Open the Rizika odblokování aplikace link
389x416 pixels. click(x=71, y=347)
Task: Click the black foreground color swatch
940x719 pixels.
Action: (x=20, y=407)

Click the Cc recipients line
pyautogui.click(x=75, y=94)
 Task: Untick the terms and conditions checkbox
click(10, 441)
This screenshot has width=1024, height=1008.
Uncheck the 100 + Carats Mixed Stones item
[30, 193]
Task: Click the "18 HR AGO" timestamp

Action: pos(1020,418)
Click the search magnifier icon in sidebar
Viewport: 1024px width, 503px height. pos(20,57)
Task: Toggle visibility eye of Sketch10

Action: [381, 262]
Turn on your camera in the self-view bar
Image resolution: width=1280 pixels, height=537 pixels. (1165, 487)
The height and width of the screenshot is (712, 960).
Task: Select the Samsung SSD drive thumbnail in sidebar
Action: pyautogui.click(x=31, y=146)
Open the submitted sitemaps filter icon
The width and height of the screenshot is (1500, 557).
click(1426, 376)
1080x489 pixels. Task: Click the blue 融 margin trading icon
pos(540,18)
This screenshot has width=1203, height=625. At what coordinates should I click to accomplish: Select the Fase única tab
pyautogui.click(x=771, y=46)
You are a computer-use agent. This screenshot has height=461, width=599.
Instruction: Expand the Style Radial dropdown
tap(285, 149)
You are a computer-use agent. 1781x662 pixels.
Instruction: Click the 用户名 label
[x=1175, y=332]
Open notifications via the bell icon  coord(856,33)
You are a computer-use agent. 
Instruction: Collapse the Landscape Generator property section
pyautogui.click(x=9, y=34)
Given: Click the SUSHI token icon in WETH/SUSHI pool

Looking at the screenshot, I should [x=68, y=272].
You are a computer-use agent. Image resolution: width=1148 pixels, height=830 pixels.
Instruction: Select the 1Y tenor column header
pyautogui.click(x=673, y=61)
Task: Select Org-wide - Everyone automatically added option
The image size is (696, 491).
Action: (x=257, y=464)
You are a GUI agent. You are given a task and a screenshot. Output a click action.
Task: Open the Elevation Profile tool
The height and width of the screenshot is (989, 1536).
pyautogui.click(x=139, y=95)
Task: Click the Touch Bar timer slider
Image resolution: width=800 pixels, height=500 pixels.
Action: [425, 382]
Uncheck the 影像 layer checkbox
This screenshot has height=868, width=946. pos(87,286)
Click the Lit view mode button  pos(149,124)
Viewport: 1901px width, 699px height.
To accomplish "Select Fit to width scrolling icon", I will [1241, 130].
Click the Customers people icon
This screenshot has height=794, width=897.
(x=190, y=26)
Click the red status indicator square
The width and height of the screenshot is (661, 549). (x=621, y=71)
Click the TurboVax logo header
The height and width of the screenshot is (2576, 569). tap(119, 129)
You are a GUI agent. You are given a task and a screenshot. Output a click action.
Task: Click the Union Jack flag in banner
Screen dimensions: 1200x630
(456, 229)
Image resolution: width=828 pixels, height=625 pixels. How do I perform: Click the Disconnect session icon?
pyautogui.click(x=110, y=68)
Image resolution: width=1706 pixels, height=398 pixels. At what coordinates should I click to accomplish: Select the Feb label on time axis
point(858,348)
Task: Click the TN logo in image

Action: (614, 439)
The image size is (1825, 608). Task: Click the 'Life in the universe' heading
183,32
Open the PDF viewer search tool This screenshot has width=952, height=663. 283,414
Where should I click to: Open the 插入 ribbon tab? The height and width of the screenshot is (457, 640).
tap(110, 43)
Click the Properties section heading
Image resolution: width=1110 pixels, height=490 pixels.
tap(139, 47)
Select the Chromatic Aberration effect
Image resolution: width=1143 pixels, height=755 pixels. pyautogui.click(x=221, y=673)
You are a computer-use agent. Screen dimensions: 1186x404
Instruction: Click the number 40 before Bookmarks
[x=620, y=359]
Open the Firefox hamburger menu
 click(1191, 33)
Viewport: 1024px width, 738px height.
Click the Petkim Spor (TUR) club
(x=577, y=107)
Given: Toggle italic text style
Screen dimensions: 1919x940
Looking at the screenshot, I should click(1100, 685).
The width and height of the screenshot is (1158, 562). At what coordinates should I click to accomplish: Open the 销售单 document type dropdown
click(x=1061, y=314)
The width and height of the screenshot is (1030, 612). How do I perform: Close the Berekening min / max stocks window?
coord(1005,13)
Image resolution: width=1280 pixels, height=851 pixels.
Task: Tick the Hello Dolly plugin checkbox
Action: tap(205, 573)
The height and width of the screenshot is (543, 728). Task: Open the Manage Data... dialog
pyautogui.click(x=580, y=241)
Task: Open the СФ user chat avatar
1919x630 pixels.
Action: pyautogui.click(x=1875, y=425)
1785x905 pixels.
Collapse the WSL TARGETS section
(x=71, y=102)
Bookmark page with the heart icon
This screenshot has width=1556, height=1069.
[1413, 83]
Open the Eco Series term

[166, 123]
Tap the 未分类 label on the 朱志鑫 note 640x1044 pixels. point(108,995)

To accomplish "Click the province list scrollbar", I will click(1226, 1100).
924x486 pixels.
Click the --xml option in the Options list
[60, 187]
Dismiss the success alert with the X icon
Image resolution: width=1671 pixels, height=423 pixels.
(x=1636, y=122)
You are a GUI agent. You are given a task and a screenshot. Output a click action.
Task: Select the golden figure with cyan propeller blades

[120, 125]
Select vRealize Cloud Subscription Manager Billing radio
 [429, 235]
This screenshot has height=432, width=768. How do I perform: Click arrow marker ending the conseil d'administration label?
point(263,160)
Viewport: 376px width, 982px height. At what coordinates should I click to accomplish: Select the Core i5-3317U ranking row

* _WHAT IS BEING ASKED_: An exact copy of all the entries is the required answer.

* _SOLUTION TO THE PROBLEM_:
Open the Rizika odblokování aplikace link
389x416 pixels. click(x=71, y=347)
Task: Click the black foreground color swatch
940x719 pixels.
Action: (x=20, y=407)

Click the Cc recipients line
pyautogui.click(x=75, y=94)
 Task: Untick the terms and conditions checkbox
click(10, 441)
This screenshot has width=1024, height=1008.
Uncheck the 100 + Carats Mixed Stones item
[30, 193]
Task: Click the "18 HR AGO" timestamp

Action: pos(1020,418)
Click the search magnifier icon in sidebar
Viewport: 1024px width, 503px height. pos(20,57)
Task: Toggle visibility eye of Sketch10

Action: [381, 262]
Turn on your camera in the self-view bar
Image resolution: width=1280 pixels, height=537 pixels. (1165, 487)
The height and width of the screenshot is (712, 960).
Task: Select the Samsung SSD drive thumbnail in sidebar
Action: pyautogui.click(x=31, y=146)
Open the submitted sitemaps filter icon
The width and height of the screenshot is (1500, 557).
click(1426, 376)
1080x489 pixels. Task: Click the blue 融 margin trading icon
pos(540,18)
This screenshot has width=1203, height=625. At what coordinates should I click to accomplish: Select the Fase única tab
pyautogui.click(x=771, y=46)
You are a computer-use agent. This screenshot has height=461, width=599.
Instruction: Expand the Style Radial dropdown
tap(285, 149)
You are a computer-use agent. 1781x662 pixels.
Instruction: Click the 用户名 label
[x=1175, y=332]
Open notifications via the bell icon  coord(856,33)
You are a computer-use agent. 
Instruction: Collapse the Landscape Generator property section
pyautogui.click(x=9, y=34)
Given: Click the SUSHI token icon in WETH/SUSHI pool

Looking at the screenshot, I should [x=68, y=272].
You are a computer-use agent. Image resolution: width=1148 pixels, height=830 pixels.
Instruction: Select the 1Y tenor column header
pyautogui.click(x=673, y=61)
Task: Select Org-wide - Everyone automatically added option
The image size is (696, 491).
Action: (x=257, y=464)
You are a GUI agent. You are given a task and a screenshot. Output a click action.
Task: Open the Elevation Profile tool
The height and width of the screenshot is (989, 1536).
pyautogui.click(x=139, y=95)
Task: Click the Touch Bar timer slider
Image resolution: width=800 pixels, height=500 pixels.
Action: [425, 382]
Uncheck the 影像 layer checkbox
This screenshot has height=868, width=946. pos(87,286)
Click the Lit view mode button  pos(149,124)
Viewport: 1901px width, 699px height.
To accomplish "Select Fit to width scrolling icon", I will [1241, 130].
Click the Customers people icon
This screenshot has height=794, width=897.
(x=190, y=26)
Click the red status indicator square
The width and height of the screenshot is (661, 549). (x=621, y=71)
Click the TurboVax logo header
The height and width of the screenshot is (2576, 569). tap(119, 129)
You are a GUI agent. You are given a task and a screenshot. Output a click action.
Task: Click the Union Jack flag in banner
Screen dimensions: 1200x630
(456, 229)
Image resolution: width=828 pixels, height=625 pixels. How do I perform: Click the Disconnect session icon?
pyautogui.click(x=110, y=68)
Image resolution: width=1706 pixels, height=398 pixels. At what coordinates should I click to accomplish: Select the Feb label on time axis
point(858,348)
Task: Click the TN logo in image

Action: (614, 439)
The image size is (1825, 608). Task: Click the 'Life in the universe' heading
183,32
Open the PDF viewer search tool This screenshot has width=952, height=663. 283,414
Where should I click to: Open the 插入 ribbon tab? The height and width of the screenshot is (457, 640).
tap(110, 43)
Click the Properties section heading
Image resolution: width=1110 pixels, height=490 pixels.
tap(139, 47)
Select the Chromatic Aberration effect
Image resolution: width=1143 pixels, height=755 pixels. pyautogui.click(x=221, y=673)
You are a computer-use agent. Screen dimensions: 1186x404
Instruction: Click the number 40 before Bookmarks
[x=620, y=359]
Open the Firefox hamburger menu
 click(1191, 33)
Viewport: 1024px width, 738px height.
Click the Petkim Spor (TUR) club
(x=577, y=107)
Given: Toggle italic text style
Screen dimensions: 1919x940
Looking at the screenshot, I should click(1100, 685).
The width and height of the screenshot is (1158, 562). At what coordinates should I click to accomplish: Open the 销售单 document type dropdown
click(x=1061, y=314)
The width and height of the screenshot is (1030, 612). How do I perform: Close the Berekening min / max stocks window?
coord(1005,13)
Image resolution: width=1280 pixels, height=851 pixels.
Task: Tick the Hello Dolly plugin checkbox
Action: tap(205, 573)
The height and width of the screenshot is (543, 728). Task: Open the Manage Data... dialog
pyautogui.click(x=580, y=241)
Task: Open the СФ user chat avatar
1919x630 pixels.
Action: pyautogui.click(x=1875, y=425)
1785x905 pixels.
Collapse the WSL TARGETS section
(x=71, y=102)
Bookmark page with the heart icon
This screenshot has width=1556, height=1069.
[1413, 83]
Open the Eco Series term

[166, 123]
Tap the 未分类 label on the 朱志鑫 note 640x1044 pixels. point(108,995)

To accomplish "Click the province list scrollbar", I will click(1226, 1100).
924x486 pixels.
Click the --xml option in the Options list
[60, 187]
Dismiss the success alert with the X icon
Image resolution: width=1671 pixels, height=423 pixels.
(x=1636, y=122)
You are a GUI agent. You are given a task and a screenshot. Output a click action.
Task: Select the golden figure with cyan propeller blades

[120, 125]
Select vRealize Cloud Subscription Manager Billing radio
 [429, 235]
This screenshot has height=432, width=768. How do I perform: Click arrow marker ending the conseil d'administration label?
point(263,160)
Viewport: 376px width, 982px height. At what coordinates should I click to accomplish: Select the Core i5-3317U ranking row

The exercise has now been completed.